EXERCISE REQUIREMENTS:
Can you give these records again with each "Where should I click to" changed to "Where do I click to" and everything else left the same?

MATERIAL SUPPLIED:
start

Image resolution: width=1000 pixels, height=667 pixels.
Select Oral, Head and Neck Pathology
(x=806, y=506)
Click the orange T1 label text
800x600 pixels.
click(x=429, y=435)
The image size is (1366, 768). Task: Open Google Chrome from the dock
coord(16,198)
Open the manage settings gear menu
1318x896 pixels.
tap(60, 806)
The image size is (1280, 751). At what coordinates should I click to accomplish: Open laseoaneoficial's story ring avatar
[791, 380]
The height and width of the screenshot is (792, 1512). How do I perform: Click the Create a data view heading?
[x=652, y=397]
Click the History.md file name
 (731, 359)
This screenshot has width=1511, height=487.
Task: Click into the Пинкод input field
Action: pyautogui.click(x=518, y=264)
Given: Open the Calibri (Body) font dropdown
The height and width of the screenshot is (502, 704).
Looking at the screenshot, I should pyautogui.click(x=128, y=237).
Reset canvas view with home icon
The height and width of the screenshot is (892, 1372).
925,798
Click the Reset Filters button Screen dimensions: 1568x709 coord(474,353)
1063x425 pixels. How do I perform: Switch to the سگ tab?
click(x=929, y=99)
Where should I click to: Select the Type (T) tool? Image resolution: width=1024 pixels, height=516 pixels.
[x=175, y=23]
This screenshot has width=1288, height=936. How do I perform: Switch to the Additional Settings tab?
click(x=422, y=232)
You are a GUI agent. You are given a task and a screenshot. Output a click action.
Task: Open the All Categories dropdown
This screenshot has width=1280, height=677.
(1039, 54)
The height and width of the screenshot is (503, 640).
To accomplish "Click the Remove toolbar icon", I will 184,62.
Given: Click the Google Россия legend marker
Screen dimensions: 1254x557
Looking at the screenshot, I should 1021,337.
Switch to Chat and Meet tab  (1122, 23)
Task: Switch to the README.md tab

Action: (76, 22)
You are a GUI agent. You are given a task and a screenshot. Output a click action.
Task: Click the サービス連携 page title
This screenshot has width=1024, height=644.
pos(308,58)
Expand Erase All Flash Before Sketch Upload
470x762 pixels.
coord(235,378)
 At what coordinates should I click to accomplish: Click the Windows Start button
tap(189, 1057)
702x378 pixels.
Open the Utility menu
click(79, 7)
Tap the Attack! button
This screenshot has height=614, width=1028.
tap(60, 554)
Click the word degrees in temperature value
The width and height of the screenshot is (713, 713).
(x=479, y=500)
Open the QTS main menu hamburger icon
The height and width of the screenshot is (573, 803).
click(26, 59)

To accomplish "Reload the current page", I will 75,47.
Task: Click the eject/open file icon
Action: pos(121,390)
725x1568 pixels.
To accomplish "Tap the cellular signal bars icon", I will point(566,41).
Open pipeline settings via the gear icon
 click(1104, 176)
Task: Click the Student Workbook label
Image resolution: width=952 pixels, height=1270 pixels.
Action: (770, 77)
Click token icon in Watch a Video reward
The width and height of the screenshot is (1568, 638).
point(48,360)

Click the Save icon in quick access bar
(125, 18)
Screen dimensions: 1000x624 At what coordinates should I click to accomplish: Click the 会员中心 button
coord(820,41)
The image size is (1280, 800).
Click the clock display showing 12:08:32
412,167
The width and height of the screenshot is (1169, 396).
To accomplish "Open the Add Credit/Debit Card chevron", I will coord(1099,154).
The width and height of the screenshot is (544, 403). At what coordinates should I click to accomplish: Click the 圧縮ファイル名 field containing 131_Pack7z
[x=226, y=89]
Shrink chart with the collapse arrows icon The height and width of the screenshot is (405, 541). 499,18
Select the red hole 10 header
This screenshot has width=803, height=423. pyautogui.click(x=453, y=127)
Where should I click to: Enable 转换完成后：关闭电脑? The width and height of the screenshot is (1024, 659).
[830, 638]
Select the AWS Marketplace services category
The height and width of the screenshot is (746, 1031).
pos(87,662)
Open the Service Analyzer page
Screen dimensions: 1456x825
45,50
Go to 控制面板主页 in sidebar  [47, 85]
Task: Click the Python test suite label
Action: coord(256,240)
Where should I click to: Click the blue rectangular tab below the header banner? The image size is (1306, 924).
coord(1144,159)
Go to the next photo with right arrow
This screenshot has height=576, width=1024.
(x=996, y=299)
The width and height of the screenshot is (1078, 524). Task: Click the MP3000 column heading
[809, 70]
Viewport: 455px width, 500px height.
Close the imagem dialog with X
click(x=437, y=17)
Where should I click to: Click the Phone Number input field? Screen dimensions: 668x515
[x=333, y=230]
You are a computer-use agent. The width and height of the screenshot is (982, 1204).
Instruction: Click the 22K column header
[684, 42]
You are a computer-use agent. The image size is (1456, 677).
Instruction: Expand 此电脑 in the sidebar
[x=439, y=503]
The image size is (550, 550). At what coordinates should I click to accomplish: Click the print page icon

end

RESPONSE TO THIS EXERCISE:
Image resolution: width=1000 pixels, height=667 pixels.
Select Oral, Head and Neck Pathology
(x=806, y=506)
Click the orange T1 label text
800x600 pixels.
click(x=429, y=435)
The image size is (1366, 768). Task: Open Google Chrome from the dock
coord(16,198)
Open the manage settings gear menu
1318x896 pixels.
tap(60, 806)
The image size is (1280, 751). At what coordinates should I click to accomplish: Open laseoaneoficial's story ring avatar
[791, 380]
The height and width of the screenshot is (792, 1512). How do I perform: Click the Create a data view heading?
[x=652, y=397]
Click the History.md file name
 (731, 359)
This screenshot has width=1511, height=487.
Task: Click into the Пинкод input field
Action: pyautogui.click(x=518, y=264)
Given: Open the Calibri (Body) font dropdown
The height and width of the screenshot is (502, 704).
Looking at the screenshot, I should pyautogui.click(x=128, y=237).
Reset canvas view with home icon
The height and width of the screenshot is (892, 1372).
925,798
Click the Reset Filters button Screen dimensions: 1568x709 coord(474,353)
1063x425 pixels. How do I perform: Switch to the سگ tab?
click(x=929, y=99)
Where do I click to: Select the Type (T) tool? Image resolution: width=1024 pixels, height=516 pixels.
[x=175, y=23]
This screenshot has width=1288, height=936. How do I perform: Switch to the Additional Settings tab?
click(x=422, y=232)
You are a GUI agent. You are given a task and a screenshot. Output a click action.
Task: Open the All Categories dropdown
This screenshot has width=1280, height=677.
(1039, 54)
The height and width of the screenshot is (503, 640).
To accomplish "Click the Remove toolbar icon", I will 184,62.
Given: Click the Google Россия legend marker
Screen dimensions: 1254x557
Looking at the screenshot, I should 1021,337.
Switch to Chat and Meet tab  (1122, 23)
Task: Switch to the README.md tab

Action: (76, 22)
You are a GUI agent. You are given a task and a screenshot. Output a click action.
Task: Click the サービス連携 page title
This screenshot has width=1024, height=644.
pos(308,58)
Expand Erase All Flash Before Sketch Upload
470x762 pixels.
coord(235,378)
 At what coordinates should I click to accomplish: Click the Windows Start button
tap(189, 1057)
702x378 pixels.
Open the Utility menu
click(79, 7)
Tap the Attack! button
This screenshot has height=614, width=1028.
tap(60, 554)
Click the word degrees in temperature value
The width and height of the screenshot is (713, 713).
(x=479, y=500)
Open the QTS main menu hamburger icon
The height and width of the screenshot is (573, 803).
click(26, 59)

To accomplish "Reload the current page", I will 75,47.
Task: Click the eject/open file icon
Action: pos(121,390)
725x1568 pixels.
To accomplish "Tap the cellular signal bars icon", I will point(566,41).
Open pipeline settings via the gear icon
 click(1104, 176)
Task: Click the Student Workbook label
Image resolution: width=952 pixels, height=1270 pixels.
Action: (770, 77)
Click token icon in Watch a Video reward
The width and height of the screenshot is (1568, 638).
point(48,360)

Click the Save icon in quick access bar
(125, 18)
Screen dimensions: 1000x624 At what coordinates should I click to accomplish: Click the 会员中心 button
coord(820,41)
The image size is (1280, 800).
Click the clock display showing 12:08:32
412,167
The width and height of the screenshot is (1169, 396).
To accomplish "Open the Add Credit/Debit Card chevron", I will coord(1099,154).
The width and height of the screenshot is (544, 403). At what coordinates should I click to accomplish: Click the 圧縮ファイル名 field containing 131_Pack7z
[x=226, y=89]
Shrink chart with the collapse arrows icon The height and width of the screenshot is (405, 541). 499,18
Select the red hole 10 header
This screenshot has width=803, height=423. pyautogui.click(x=453, y=127)
Where do I click to: Enable 转换完成后：关闭电脑? The width and height of the screenshot is (1024, 659).
[830, 638]
Select the AWS Marketplace services category
The height and width of the screenshot is (746, 1031).
pos(87,662)
Open the Service Analyzer page
Screen dimensions: 1456x825
45,50
Go to 控制面板主页 in sidebar  [47, 85]
Task: Click the Python test suite label
Action: coord(256,240)
Where do I click to: Click the blue rectangular tab below the header banner? The image size is (1306, 924).
coord(1144,159)
Go to the next photo with right arrow
This screenshot has height=576, width=1024.
(x=996, y=299)
The width and height of the screenshot is (1078, 524). Task: Click the MP3000 column heading
[809, 70]
Viewport: 455px width, 500px height.
Close the imagem dialog with X
click(x=437, y=17)
Where do I click to: Click the Phone Number input field? Screen dimensions: 668x515
[x=333, y=230]
You are a computer-use agent. The width and height of the screenshot is (982, 1204).
Instruction: Click the 22K column header
[684, 42]
You are a computer-use agent. The image size is (1456, 677).
Instruction: Expand 此电脑 in the sidebar
[x=439, y=503]
The image size is (550, 550). At what coordinates should I click to accomplish: Click the print page icon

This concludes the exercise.